A robots.txt file is a file is like a fence around your yard. Some fences let you see through and others are built to keep everything out. The robos.txt file sits at the root of your website and indicates the parts of your website you do or don’t want web crawlers to see or access.
Why should you care about the robots.txt file?
- Improper usage of the robots.txt file can hurt your Search Engine ranking
- The robots.txt file controls how search engine spiders see and interact with your website
- Google cares about it: This file is mentioned in several of the Google guidelines
- This file is the instructions for the bots search engine send to interact with your site and is a fundamental parts of how search engines work
What is the robots.txt file?
The file uses the Robots Exclusion Standard, which is a protocol with a small set of commands that can be used to indicate access to your site by section and by specific kinds of web crawlers (such as mobile crawlers vs desktop crawlers).

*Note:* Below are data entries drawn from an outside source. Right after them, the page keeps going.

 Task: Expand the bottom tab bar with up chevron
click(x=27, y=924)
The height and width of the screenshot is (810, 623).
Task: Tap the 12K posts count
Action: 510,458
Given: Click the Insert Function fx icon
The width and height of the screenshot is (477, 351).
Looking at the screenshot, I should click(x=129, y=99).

For non-image files (that is, web pages) robots.txt is used to control crawling traffic, typically because you don’t want your server to be overwhelmed by a search engines crawler.
The robots.txt does prevent image files from appearing in Google search results. This can be a good way of keeping your images out of the google image search if you are a photographer who sells their works online, as an example. It does not prevent other pages or users from linking to your image. This is good because you do want people to share your pages and work with friends on social media.

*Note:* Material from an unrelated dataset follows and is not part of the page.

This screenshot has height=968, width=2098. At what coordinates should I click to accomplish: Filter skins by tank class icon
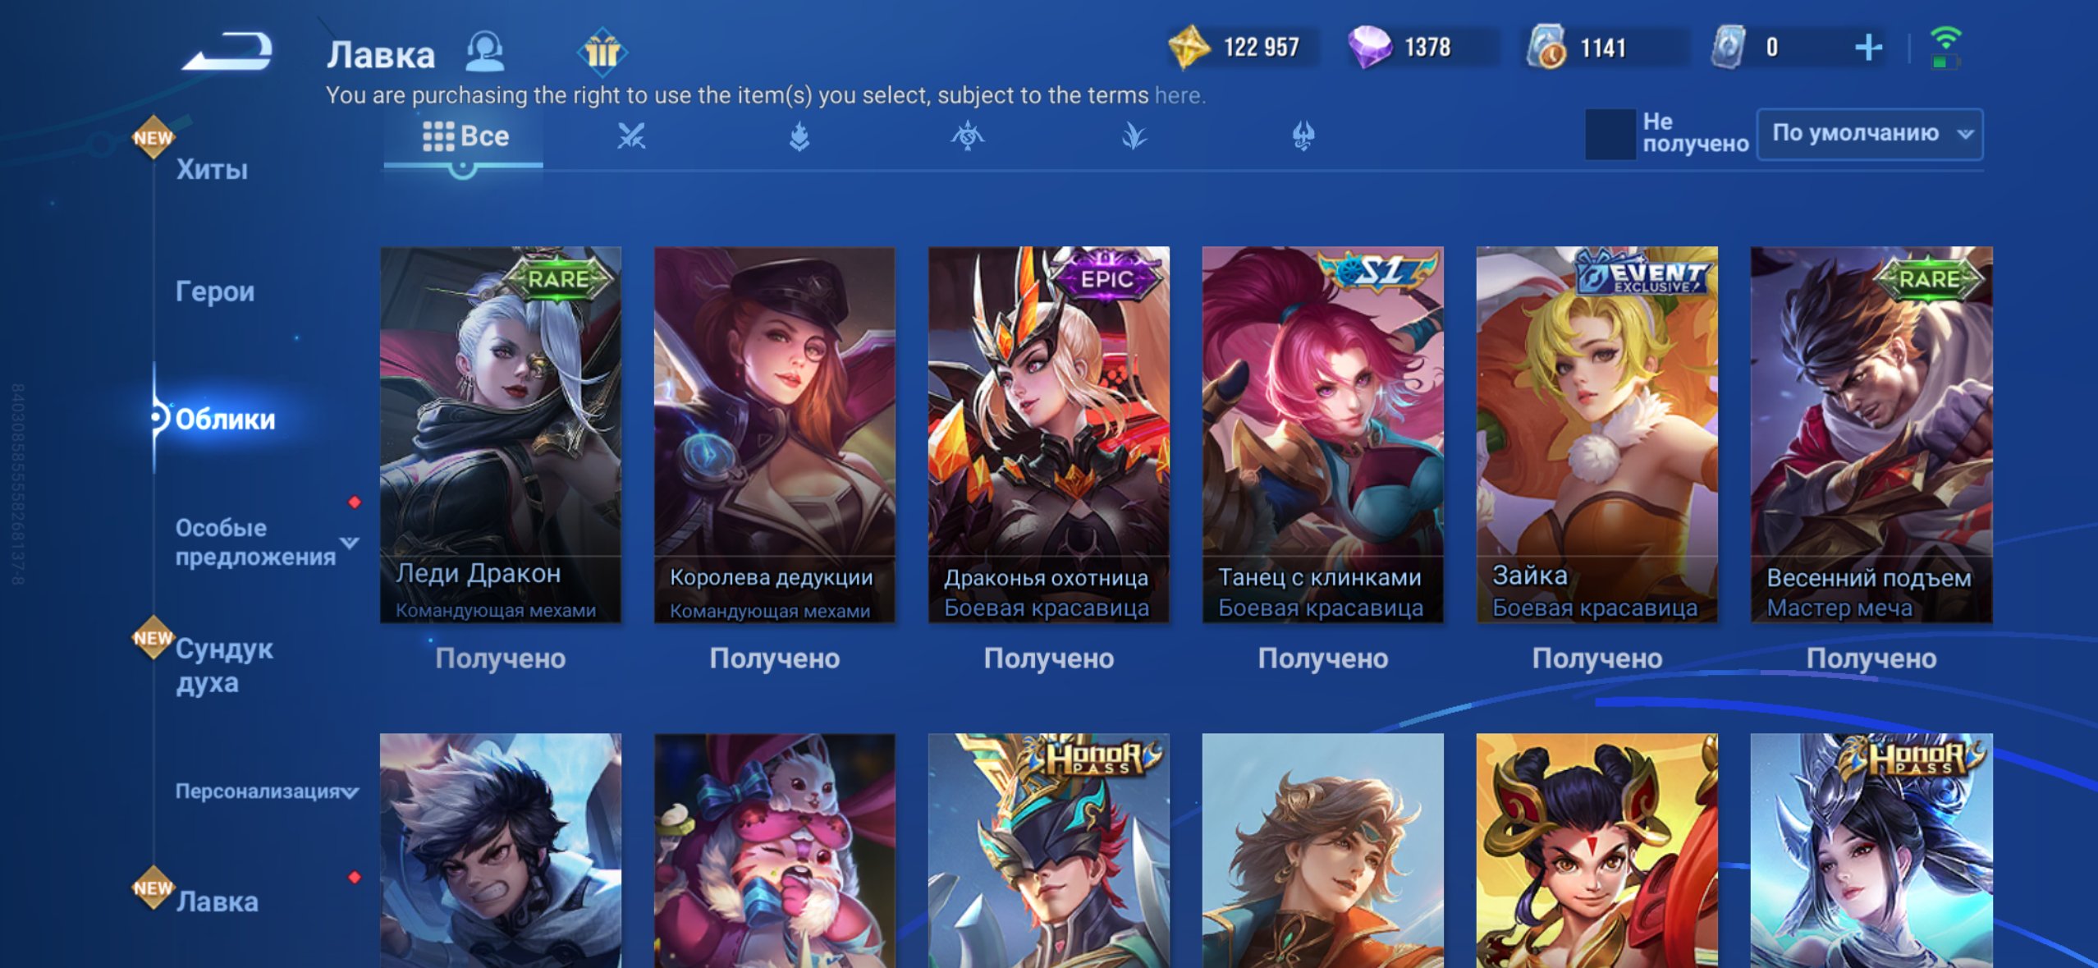[1303, 135]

You can use robots.txt to block resource files such as unimportant image, script, or style files. Keep in mind if these files are needed to render your website, this may affect your site’s searchability. If the files are blocked then the crawler will not load it, even if called by the page. Will your site look the same on Mobile if you remove the CSS that is intended for mobile? How will google think your site looks if it can’t see the CSS?
A Note from Google
You should not use robots.txt as a means to hide your web pages from Google Search results. This is because other pages might point to your page, and your page could get indexed that way, avoiding the robots.txt file. If you want to block your page from search results, use another method such as password protection or noindex tags or directives.
Does your site already have a robots.txt file?
You can check from any browser. The robots.txt file is always located in the same place on any website, so it is easy to determine if a site has one. Just add “/robots.txt” to the end of a domain name as shown below.
If you have a file there, it is your robots.txt file. You will either find a file with words in it, find a file with no words in it, or not find a file at all.
Testing your robots.txt file
If you have access and permission you can use the Google search console to test your robots.txt file. Instructions to do so are found here.
To fully understand if your robots.txt file is not blocking anything you do not want it to block you will need to understand what it is saying. We cover that below.
Do you need a robots.txt file?
You may not even need to have a robots.txt file on your site. In fact, it is often the case you do not need one.
Reasons you may want to have a robots.txt file:
- You have content you want blocked from search engines
- You are developing a site that is live, but you do not want search engines to index it yet
- You want to fine tune access to your site from reputable robots
- You are using paid links or advertisements that need special instructions for robots
- They help you follow some Google guidelines in some situations
Reasons you may not want to have a robots.txt file:
- Your site is simple and error free and you want everything indexed
- You do not have any files you want or need to be blocked from search engines
- You do not find yourself in any of the situations listed in the above reasons to have a robots.txt file
- It is okay to not have a robots.txt file.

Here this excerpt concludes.